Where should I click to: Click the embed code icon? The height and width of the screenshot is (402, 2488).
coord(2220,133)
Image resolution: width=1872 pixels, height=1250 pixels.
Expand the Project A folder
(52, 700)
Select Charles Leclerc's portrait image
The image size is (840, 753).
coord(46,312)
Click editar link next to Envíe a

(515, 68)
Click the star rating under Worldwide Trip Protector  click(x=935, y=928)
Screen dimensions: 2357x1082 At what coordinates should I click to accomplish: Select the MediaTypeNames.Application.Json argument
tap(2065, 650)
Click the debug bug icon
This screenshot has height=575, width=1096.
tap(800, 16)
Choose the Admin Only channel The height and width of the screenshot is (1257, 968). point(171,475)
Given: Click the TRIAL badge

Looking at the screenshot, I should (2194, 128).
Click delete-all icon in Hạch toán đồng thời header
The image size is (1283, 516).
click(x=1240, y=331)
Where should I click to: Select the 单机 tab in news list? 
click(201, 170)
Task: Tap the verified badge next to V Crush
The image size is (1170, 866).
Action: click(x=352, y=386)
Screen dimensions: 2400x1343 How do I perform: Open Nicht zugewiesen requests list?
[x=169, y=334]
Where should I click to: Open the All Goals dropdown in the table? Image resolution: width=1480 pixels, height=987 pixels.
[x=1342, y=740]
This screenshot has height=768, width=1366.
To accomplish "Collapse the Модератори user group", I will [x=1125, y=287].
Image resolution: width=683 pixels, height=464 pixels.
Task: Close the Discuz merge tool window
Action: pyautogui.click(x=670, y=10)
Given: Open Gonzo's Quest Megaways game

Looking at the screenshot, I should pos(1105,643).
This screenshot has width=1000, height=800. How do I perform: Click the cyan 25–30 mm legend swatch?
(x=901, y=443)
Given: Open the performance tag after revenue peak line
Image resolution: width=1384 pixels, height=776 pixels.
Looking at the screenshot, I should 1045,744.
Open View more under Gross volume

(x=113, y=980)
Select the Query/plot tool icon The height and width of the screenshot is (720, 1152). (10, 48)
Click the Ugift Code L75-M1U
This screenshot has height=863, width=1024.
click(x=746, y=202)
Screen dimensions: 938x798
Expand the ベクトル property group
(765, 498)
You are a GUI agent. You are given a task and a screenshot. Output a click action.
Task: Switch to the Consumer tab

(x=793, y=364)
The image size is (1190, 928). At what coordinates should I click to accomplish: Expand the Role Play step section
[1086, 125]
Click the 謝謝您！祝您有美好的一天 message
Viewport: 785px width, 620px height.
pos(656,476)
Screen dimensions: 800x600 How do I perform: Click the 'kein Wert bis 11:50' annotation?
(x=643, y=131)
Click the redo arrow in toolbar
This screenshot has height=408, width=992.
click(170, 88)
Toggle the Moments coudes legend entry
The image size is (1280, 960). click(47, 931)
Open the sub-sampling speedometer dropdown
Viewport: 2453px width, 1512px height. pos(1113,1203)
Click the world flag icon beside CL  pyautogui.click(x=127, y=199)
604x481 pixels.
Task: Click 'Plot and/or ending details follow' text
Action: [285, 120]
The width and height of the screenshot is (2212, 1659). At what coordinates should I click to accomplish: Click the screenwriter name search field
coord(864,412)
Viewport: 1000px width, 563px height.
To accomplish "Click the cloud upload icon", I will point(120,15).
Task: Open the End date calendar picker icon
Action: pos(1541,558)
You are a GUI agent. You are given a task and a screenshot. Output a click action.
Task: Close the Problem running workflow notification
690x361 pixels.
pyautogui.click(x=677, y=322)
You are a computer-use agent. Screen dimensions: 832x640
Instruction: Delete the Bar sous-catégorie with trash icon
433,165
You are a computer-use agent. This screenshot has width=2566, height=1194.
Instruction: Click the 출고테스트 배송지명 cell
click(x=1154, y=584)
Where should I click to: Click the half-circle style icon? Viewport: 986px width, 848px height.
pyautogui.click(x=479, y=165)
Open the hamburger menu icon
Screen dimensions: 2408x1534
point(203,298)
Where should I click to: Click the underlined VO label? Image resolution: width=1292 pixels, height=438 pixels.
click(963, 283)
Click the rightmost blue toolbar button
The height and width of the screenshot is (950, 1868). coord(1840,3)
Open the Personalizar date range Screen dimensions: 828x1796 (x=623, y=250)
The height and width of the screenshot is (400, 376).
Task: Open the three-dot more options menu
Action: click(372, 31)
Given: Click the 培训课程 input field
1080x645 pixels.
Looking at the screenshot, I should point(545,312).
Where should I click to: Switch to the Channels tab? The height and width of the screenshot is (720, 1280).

************

WHAT TO PRODUCE - Pull out every line of the rows above that contains the word "dimensions", matching case.

FINAL RESULT -
Screen dimensions: 2357x1082 At what coordinates should I click to accomplish: Select the MediaTypeNames.Application.Json argument
Screen dimensions: 2400x1343 How do I perform: Open Nicht zugewiesen requests list?
Screen dimensions: 938x798
Screen dimensions: 800x600 How do I perform: Click the 'kein Wert bis 11:50' annotation?
You are a computer-use agent. Screen dimensions: 832x640
Screen dimensions: 2408x1534
Open the Personalizar date range Screen dimensions: 828x1796 (x=623, y=250)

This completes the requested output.